After a year or two, it came to pass that the king's son rode through the forest and passed by the tower. Then he heard a song, which was so charming that he stood still and listened. This was Rapunzel, who in her solitude passed her time in letting her sweet voice resound. The king's son wanted to climb up to her, and looked for the door of the tower, but none was to be found. He rode home, but the singing had so deeply touched his heart, that every day he went out into the forest and listened to it.
Once when he was thus standing
behind a tree, he saw that an enchantress came there, and he heard how she cried,
"If that is the ladder by which one mounts, I too will try my
fortune". thought he, and the next day when it began to grow dark, he went
to the tower and cried, "Rapunzel, Rapunzel, let down your hair".
Immediately the hair fell down and the king's son climbed up. At first Rapunzel
was terribly frightened when a man, such as her eyes had never yet beheld, came
to her. But the king's son began to talk to her quite like a friend, and told
her that his heart had been so stirred that it had let him have no rest, and he
had been forced to see her. Then rapunzel lost her fear, and when he asked her
if she would take him for her husband, and she saw that he was young and
handsome, she thought, he will love me more than old dame gothic does. And she
said yes, and laid her hand in his. She said, I will willingly go away with
you, but I do not know how to get down. Bring with you a skein of silk every
time that you come, and I will weave a ladder with it, and when that is ready I
will descend, and you will take me on your horse. They agreed that until that
time he should come to her every evening, for the old woman came by day. The
enchantress remarked nothing of this, until once Rapunzel said to her, tell me,
how it happens that you are so much heavier for me to draw up than the young
king's son - he is with me in a moment. Ah. You wicked child, cried the
enchantress. What do I hear you say. I thought I had separated you from all the
world, and yet you have deceived me. In her anger she clutched rapunzel's
beautiful tresses, wrapped them twice round her left hand, seized a pair of
scissors with the right, and snip, snap, they were cut off, and the lovely
braids lay on the ground. And she was so pitiless that she took poor rapunzel
into a desert where she had to live in great grief and misery.

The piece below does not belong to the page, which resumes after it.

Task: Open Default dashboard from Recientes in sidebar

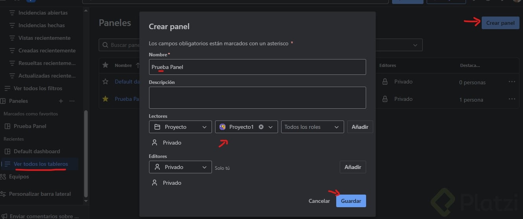Action: (x=37, y=151)
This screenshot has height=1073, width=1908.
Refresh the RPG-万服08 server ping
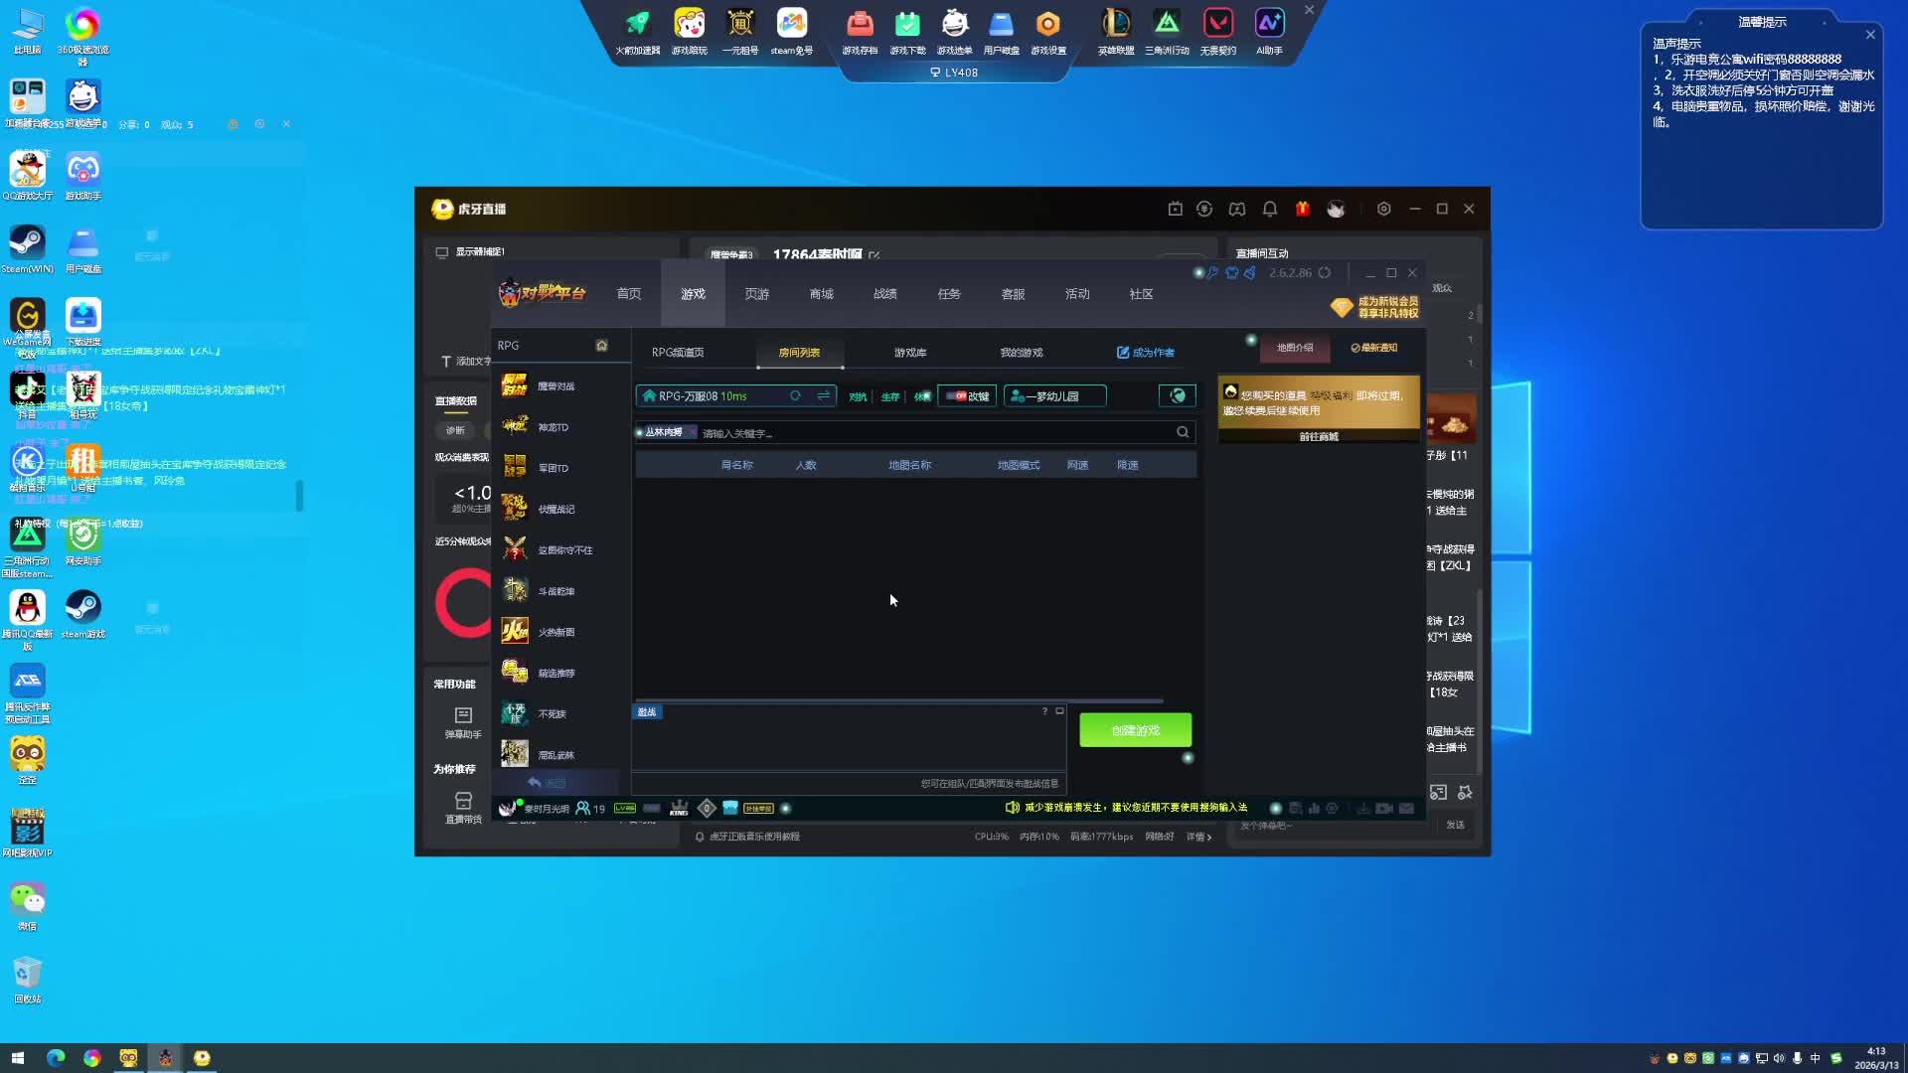[x=795, y=396]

On the same day that she cast out rapunzel, however, the enchantress fastened the braids of hair, which she had cut off, to the hook of the window, and when the king's son came and cried, rapunzel, rapunzel, let down your hair, she let the hair down. The king's son ascended, but instead of finding his dearest rapunzel, he found the enchantress, who gazed at him with wicked and venomous looks. Aha, she cried mockingly, you would fetch your dearest, but the beautiful bird sits no longer singing in the nest. The cat has got it, and will scratch out your eyes as well.

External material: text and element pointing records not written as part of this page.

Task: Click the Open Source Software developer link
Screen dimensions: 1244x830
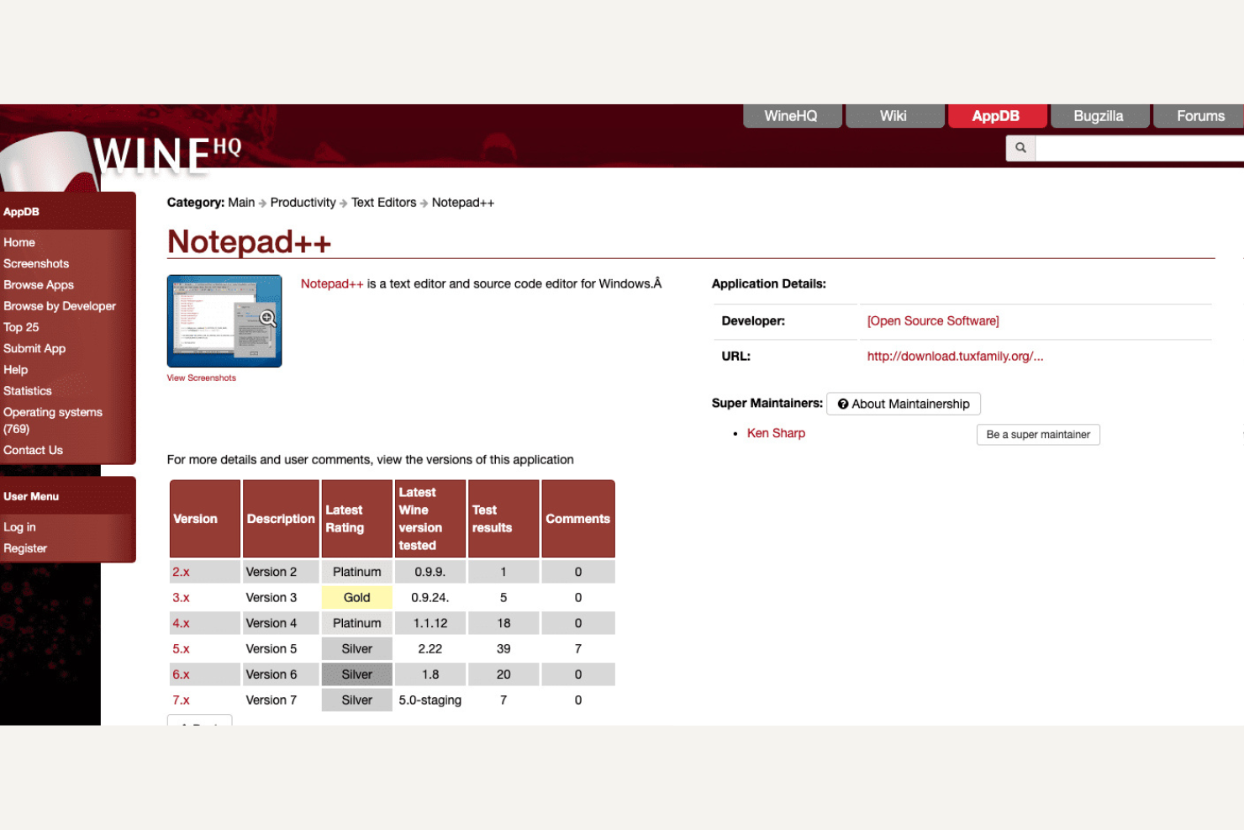Action: 932,320
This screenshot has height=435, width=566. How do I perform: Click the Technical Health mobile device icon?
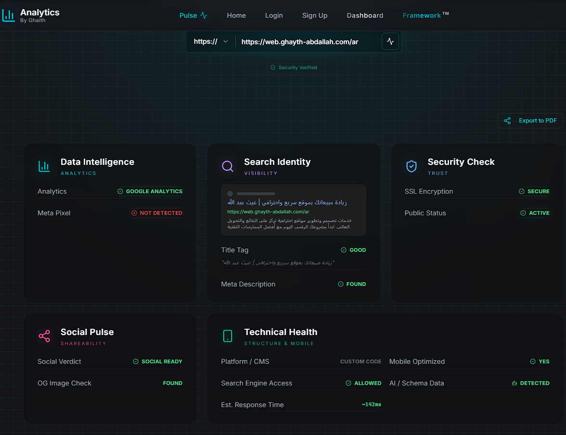coord(228,336)
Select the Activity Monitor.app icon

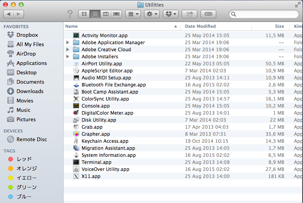point(76,36)
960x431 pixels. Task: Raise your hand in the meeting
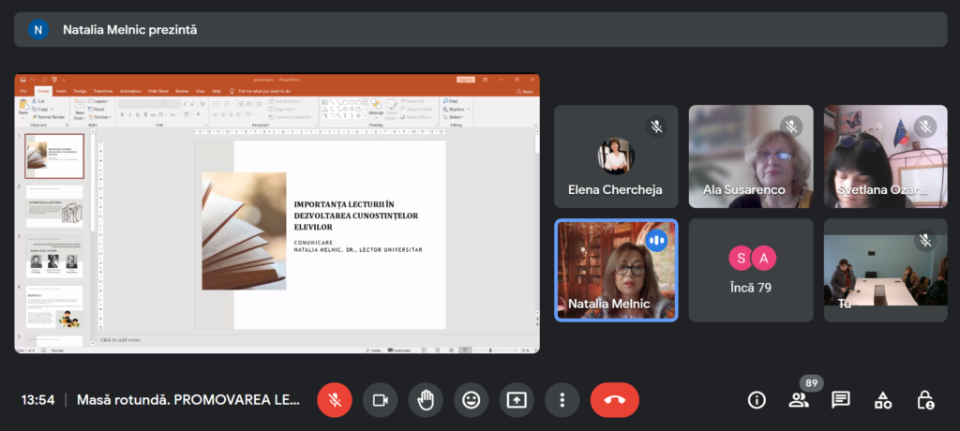[x=426, y=400]
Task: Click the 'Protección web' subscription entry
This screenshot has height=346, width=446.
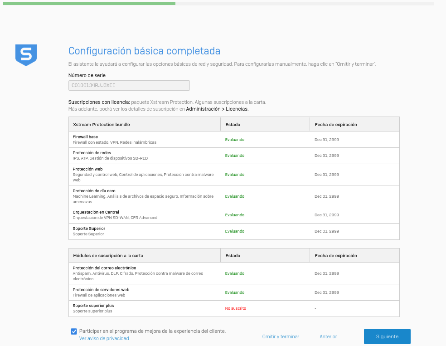Action: [x=87, y=169]
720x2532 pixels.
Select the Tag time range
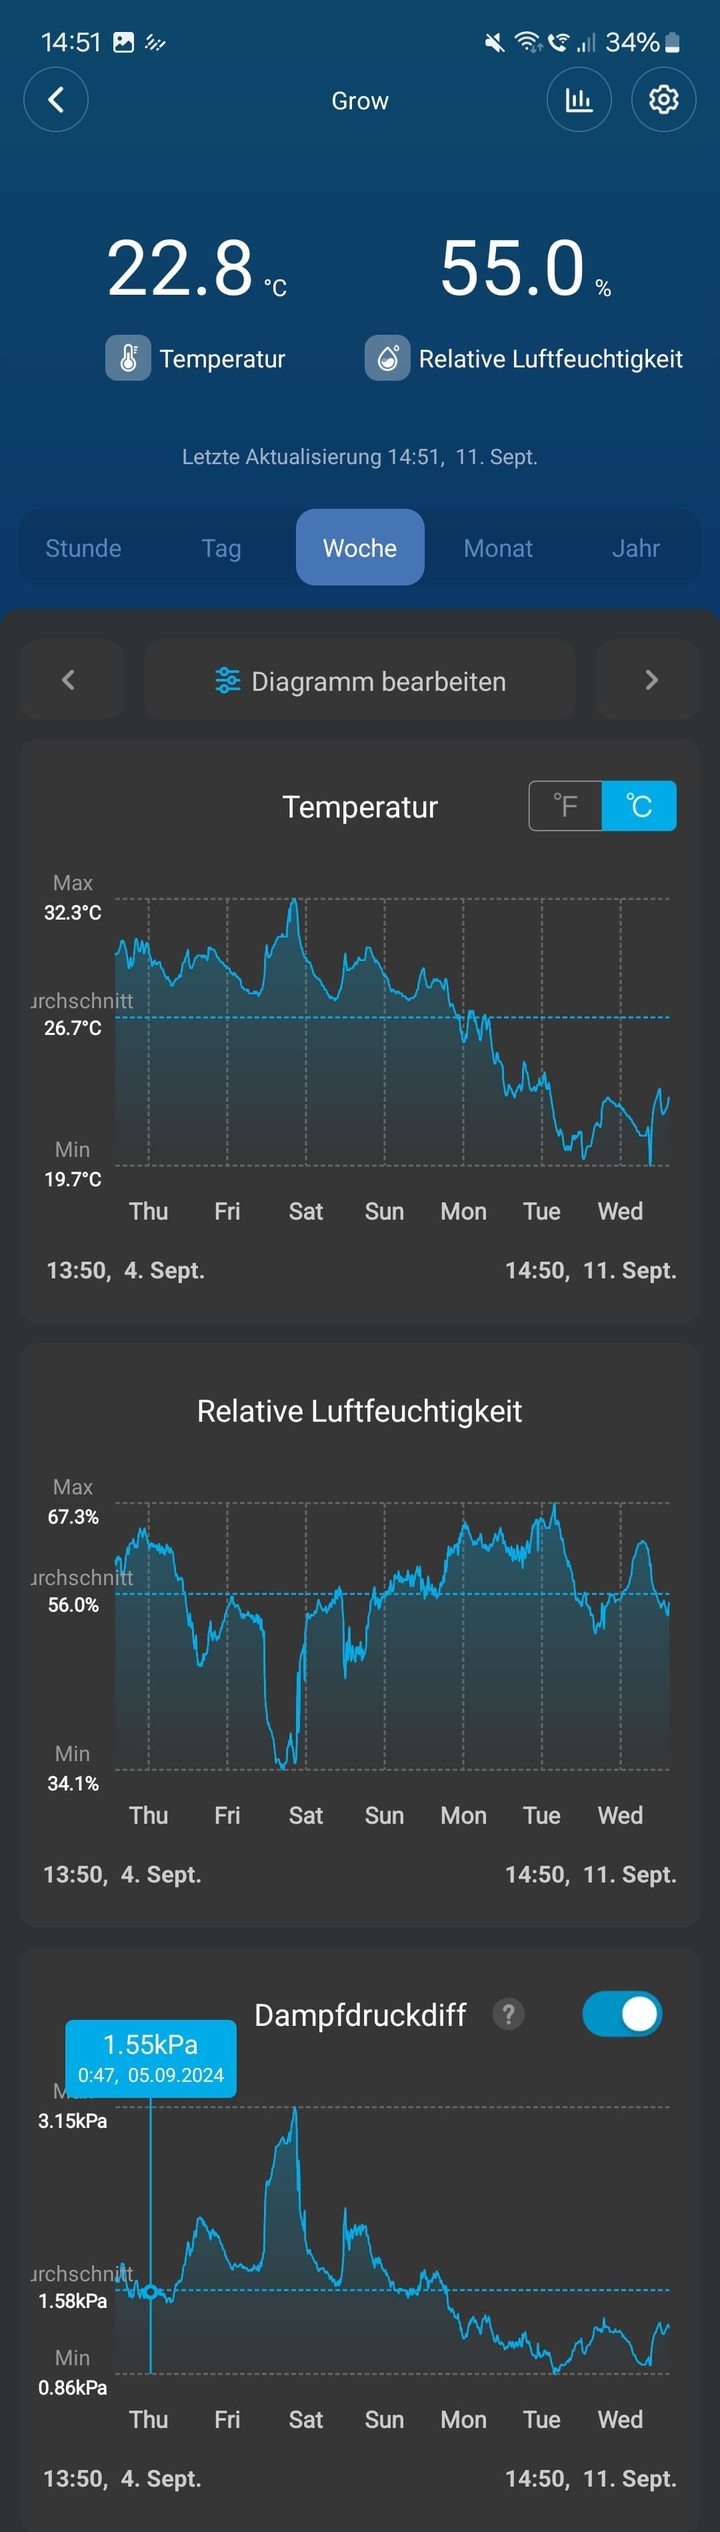point(221,547)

Rapunzel is lost to you. You will
never see her again. The king's son was beside himself with pain, and in his
despair he leapt down from the tower. He escaped with his life, but the thorns
into which he fell pierced his eyes. Then he wandered quite blind about the
forest, ate nothing but roots and berries, and did naught but lament and weep
over the loss of his dear wife. Thus he roamed about in misery for some years,
and at length came to the desert where Rapunzel, with the twins to which she
had given birth, a boy and a girl, lived in wretchedness. He heard a voice, and
it seemed so familiar to him that he went towards it, and when he approached,
Rapunzel knew him and fell on his neck and wept. Two of her tears wetted his
eyes and they grew clear again, and he could see with them as before. He led
her to his kingdom where he was joyfully received, and they lived for a long
time afterwards, happy and contented.